Since the rise of Spark, solutions that were obscure or non-existent at the time have risen to address some of the shortcomings of the project, without the burden of needing to address 'legacy' systems or methodologies. Notable among these is Apache Flink, conceived specifically as a stream processing framework for addressing 'live' data. Though Spark includes a component for streaming data, Flink was engineered from scratch with this model in mind, and has less collateral overhead for this reason.
Other frameworks and tools have likewise arisen that are capable either of addressing the challenges of big data workloads in a more modern and unencumbered way than Spark, or which have rendered moot some of the traditional misgivings about adopting MapReduce over Hadoop, by providing accessible, user-friendly APIs that hide the opaque workings of MapReduce in Hadoop/HDFS.
Therefore it is important, when choosing possible frameworks for big data analysis, to balance your big data requirements against the wider landscape, where the 'next Spark' may be emerging.
That said, let's conclude by summarizing the strengths and weaknesses of Hadoop/MapReduce vs Spark:
- Live Data Streaming: Spark
For time-critical systems such as fraud detection, a default installation of MapReduce must concede to Spark's micro-batching and near-real-time capabilities. However, also consider Apache Druid, either as an alternative or adjunct to Spark. Druid was designed to deal with low latency queries, and can also integrate with Spark to accelerate OLAP queries.

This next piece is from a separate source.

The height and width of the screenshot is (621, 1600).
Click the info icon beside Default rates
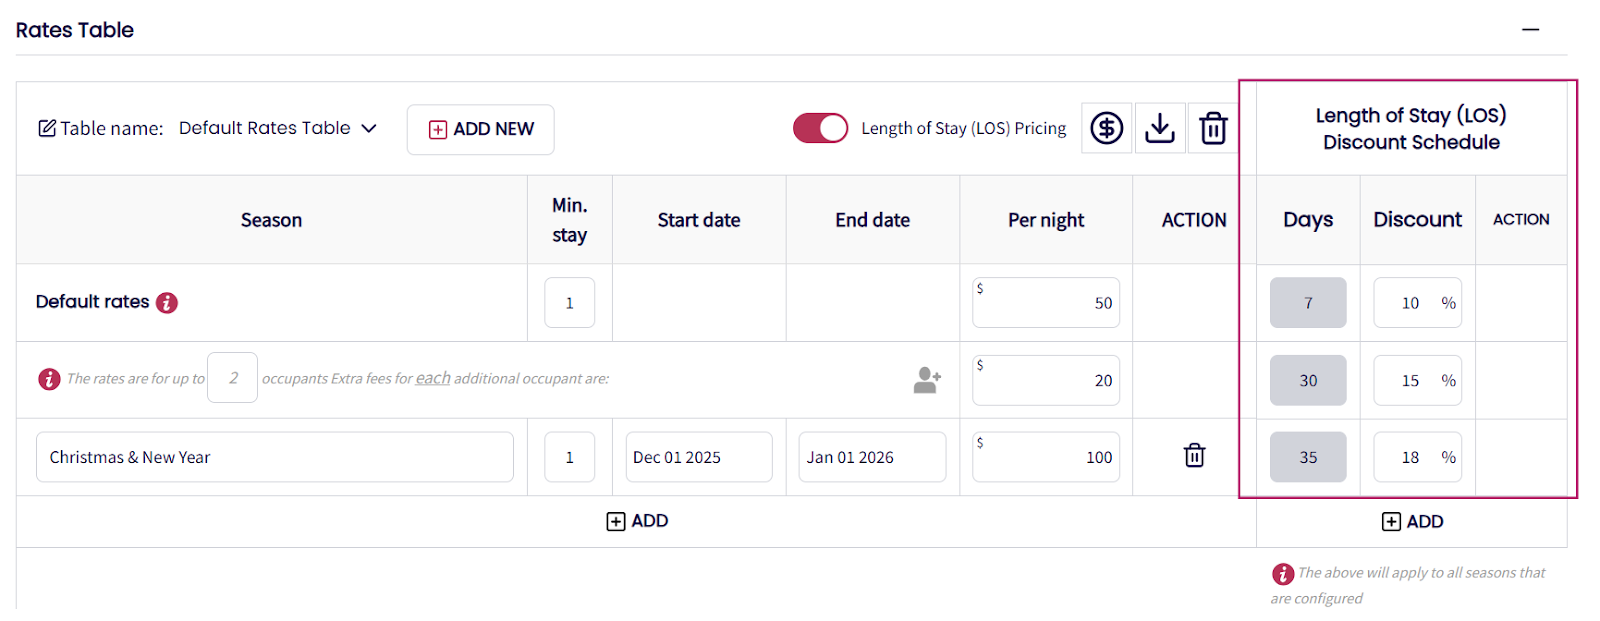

- Recoverability: Hadoop/MapReduce
Spark saves a lot of processing time by avoiding read/write operations. However, its memory management capabilities can be overwhelmed by larger jobs, leading to the need to restart the entire batch instead of resuming from the point of failure, which is more easily handled in Hadoop/MapReduce.
Developing MapReduce jobs in Java is arcane work. Although an ecostructure of tools and frameworks have grown up around it to abstract the problem away, accessibility and ease-of-use were founding principles of Spark.
- Scalability: Hadoop/MapReduce
Some of Spark's scaling issues can be addressed by re-partitioning data and paying attention to volatile joins, among other tricks. For the most part, scaling is, by design, a non-issue with MapReduce in a Hadoop HDFS cluster. The tortoise wins!
- Available Development Talent: Spark
Spark's support for Python alone vastly broadens the available developer pool, in comparison to MapReduce. The only caveat is that the swarm of higher-level programming tools for MapReduce in recent years, most of which are written in more popular programming languages, makes this less of an issue than it once was.
In one 2018 study between various high-volume data graphing systems (including GraphX and Giraph), GraphX emerged as the slowest of the tested systems due to processing overheads such as RDD lineage, checkpointing and shuffling. Considering that GraphX is a core Spark module and Giraph a higher-level adjunct to Hadoop, this is a surprising result. Combine this with the lower memory requirements of Giraph and graph size limitations mentioned earlier, and Hadoop/Giraph are the clear winners in this category.